Patriot surface-to-air missile systems are more suited to targeting bigger missiles or Iranian-made Shaheed drones, not smaller Russian missiles.
On the ground, the eastern and southern fronts remain deadlocked.
Since last October, Russian forces have tried to break through Ukraine’s defences in Donbas. Yet, they have only advanced a few kilometres in places, taking high casualties and equipment losses in the process.
Mr Samus said Ukraine’s main battlefield tactic may switch to blockading Crimea and cutting the land corridor from Russian-occupied territory to the peninsula.

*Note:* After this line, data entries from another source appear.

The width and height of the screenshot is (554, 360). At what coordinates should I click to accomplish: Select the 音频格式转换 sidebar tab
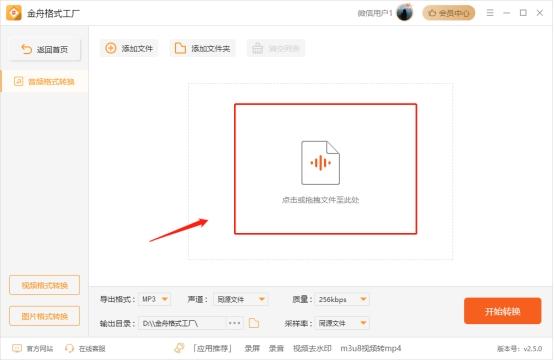pos(45,82)
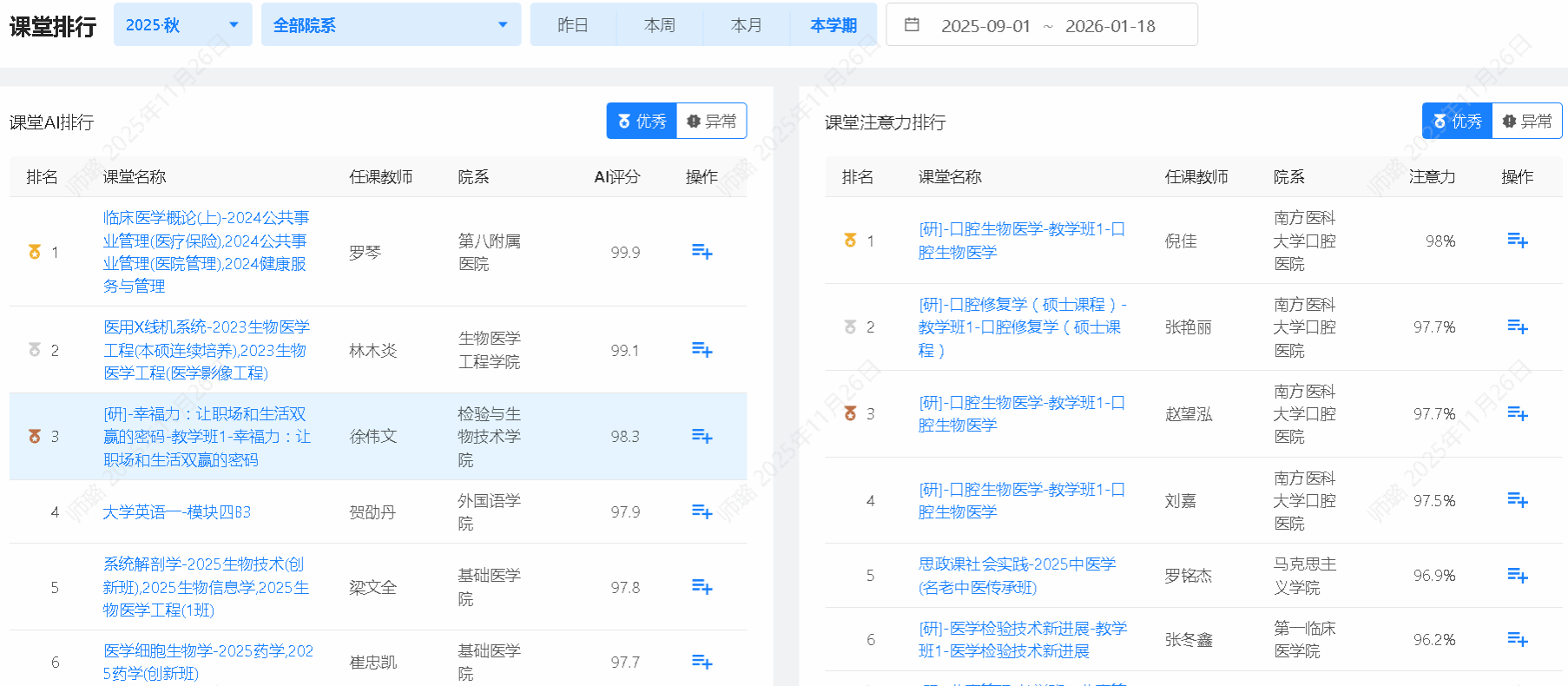Expand the 全部院系 department dropdown
The width and height of the screenshot is (1568, 686).
pos(391,25)
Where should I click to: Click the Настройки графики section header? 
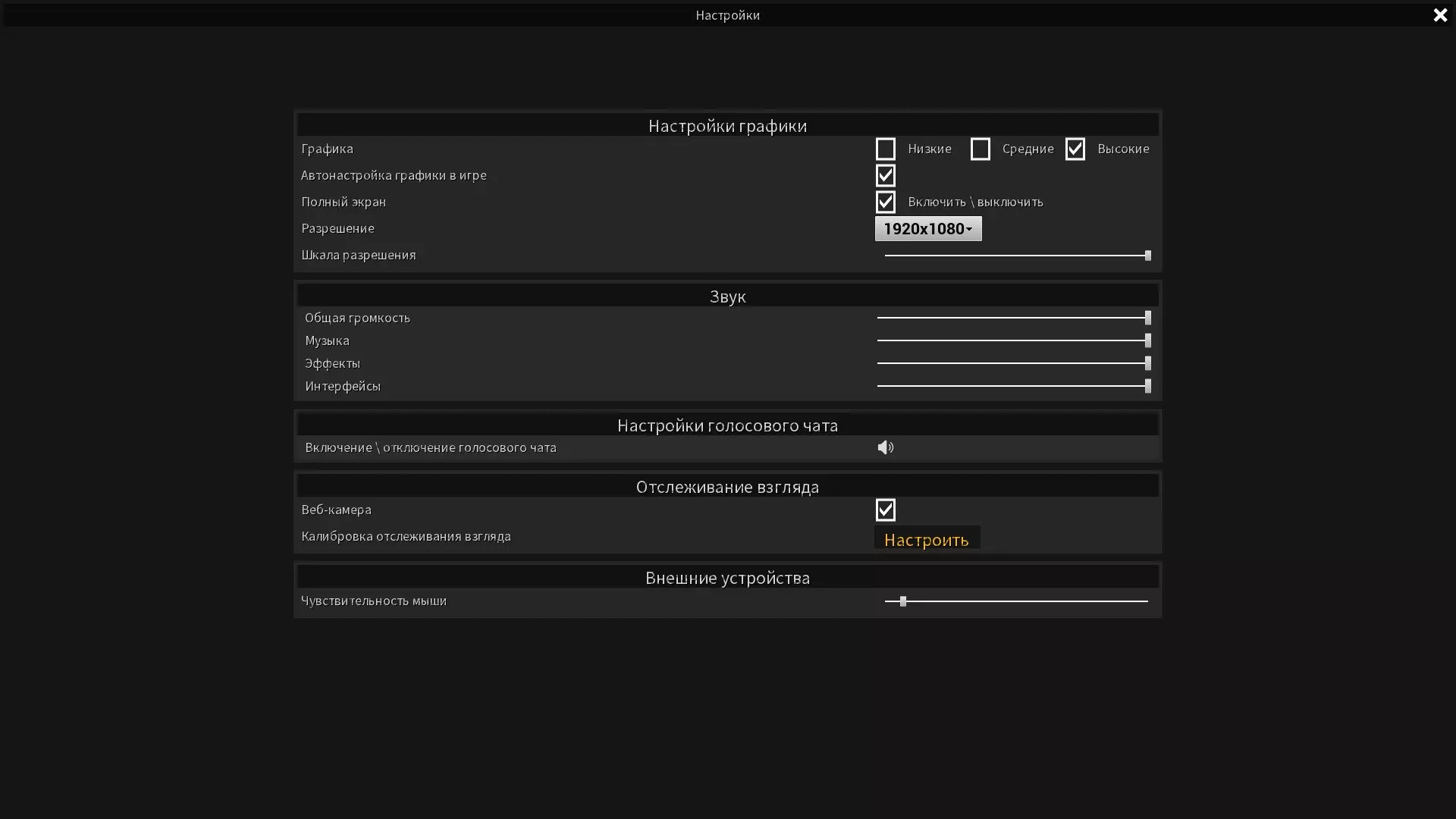tap(727, 125)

"Now, we are waiting for the F-16s and hoping that it will be a window of opportunity to conduct decisive operations toward Crimea."
"If we blockade Crimea, it will change the course of the war," he said, adding that it would give Ukraine a better position at future peace talks.
That military strategy would need to happen before November in that event that Donald Trump is re-elected as US president. Such an outcome loomed large over the summit in Washington this week, raising questions over the future of US funding for Ukraine.
The Republican party's platform - a 16-page document released last Tuesday that outlines the party's election manifesto - makes no reference to Ukraine.
It makes a sole reference to "restoring peace in Europe", which does not define the party's position on the war.
Monday's events showed that nowhere is safe from Russian attacks in Ukraine, not even the sanctuary of a children's hospital.
NATO funding will help bolster Ukraine's air defences over its cities but Kyiv also needs to pursue an offensive operation in the coming months to break the military deadlock.